News / Africa

Soviet Union's Collapse Two Decades Ago Deeply Affected Africa

Parties still in power that received backing from the Soviet Union include the party of Angola's President Jose Eduardo dos Santos (L), the People's Movement for the Liberation of Angola, and of South Africa's President Jacob Zuma (R), the African Nationa
Parties still in power that received backing from the Soviet Union include the party of Angola's President Jose Eduardo dos Santos (L), the People's Movement for the Liberation of Angola, and of South Africa's President Jacob Zuma (R), the African Nationa
Nico Colombant

The gradual collapse of the Soviet Union, which ended in dissolution 20 years ago, had wide-ranging effects across Africa. Marxist-inspired governments and movements lost their backers, while new conflicts became awash with weapons and mercenaries from the former Soviet sphere.

During the Cold War, described by many analysts as a geographical chess game between the Soviet Union and the United States to either spread the socialist system or prevent it, Africa was not immune from its fallout.

Angola's internal strife

Angola is one example of how the situation sometimes became a protracted civil war.

The winners of the war in Angola, and rulers since independence from Portugal in 1975, were the Soviet-backed People's Movement for the Liberation of Angola.

But when Soviet-backed Cuban troops pulled out completely in 1991, and the Soviet Union stopped sending weapons and aid, Angola's government renounced Marxism and adopted free market policies.

An Angolan author and journalist with the newspaper Semanario Angolense, Sousa Jamba, said the change away from socialist ideology was very abrupt and was never explained.

"They were very ardent Marxists at one time, and when the Soviet Union collapsed all they said was, 'we also have to do away with Marxism.' And my question was, were they Marxists because they believed in the ideology or were they Marxists because it was convenient at one point to be Marxist in order to get the backing from the Soviet Union? That question has not been answered,” said Jamba.

Ripple effect

In other countries, like Ethiopia, when the Soviet Union stopped backing the government, rulers were quickly ousted. Other Soviet-backed leaders, such as Benin's Mathieu Kerekou, renounced Marxism and then lost multi-party elections.

U.S. and European backed anti-communist authoritarian governments also slowly turned to multi-party elections.

A professor of politics at Princeton University from Benin, Leonard Wantchekon, said multi-party democracy was an improvement, but also for many Africans a disappointment.

“Disappointed not in the elections per say, but disappointment in how little elections changed governance and development outcomes,” said Wantchekon.

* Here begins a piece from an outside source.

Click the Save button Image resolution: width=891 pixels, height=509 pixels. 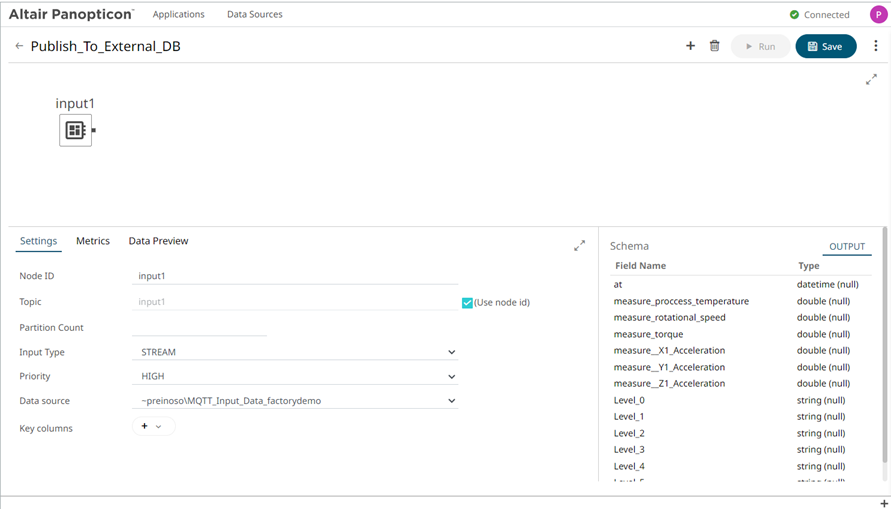point(825,46)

The collapse of the Soviet Union in Africa also was followed by the loss of influence of Soviet-educated opposition activists and government workers, a wave of privatizations, and increased reliance on foreign aid agencies to provide basic services. According to Jamba, the Angolan journalist, there also has been deteriorating governance.

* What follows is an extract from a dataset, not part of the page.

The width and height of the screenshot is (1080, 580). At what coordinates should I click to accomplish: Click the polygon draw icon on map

"In some of these countries what we have is just the worst kind of capitalism, in which people use the state to steal money and steal the resources of the country," said Jamba.

Weapons proliferation

Besides Angola, the Cold War coincided with other black liberation movements, some of them also violent and resulting in civil war, and in southern Africa, with anti-communist white minority governments resisting for years.

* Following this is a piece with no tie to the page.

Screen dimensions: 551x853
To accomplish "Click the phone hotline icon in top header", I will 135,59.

A Senegalese historian with the College of Wooster, Ibra Sene said while most of those struggles ended along with the Cold War, there were very negative residual effects as well.

“At the end of those wars there was a big pile of weapons that was circulating around the continent and playing a very important role in areas where there were new wars. It is a huge problem after the Soviet Union,” said Sene.

With many former Soviet soldiers and pilots out of work, some of them became mercenaries operating old Soviet equipment in recent West African conflicts, such as in Ivory Coast or in Liberia.  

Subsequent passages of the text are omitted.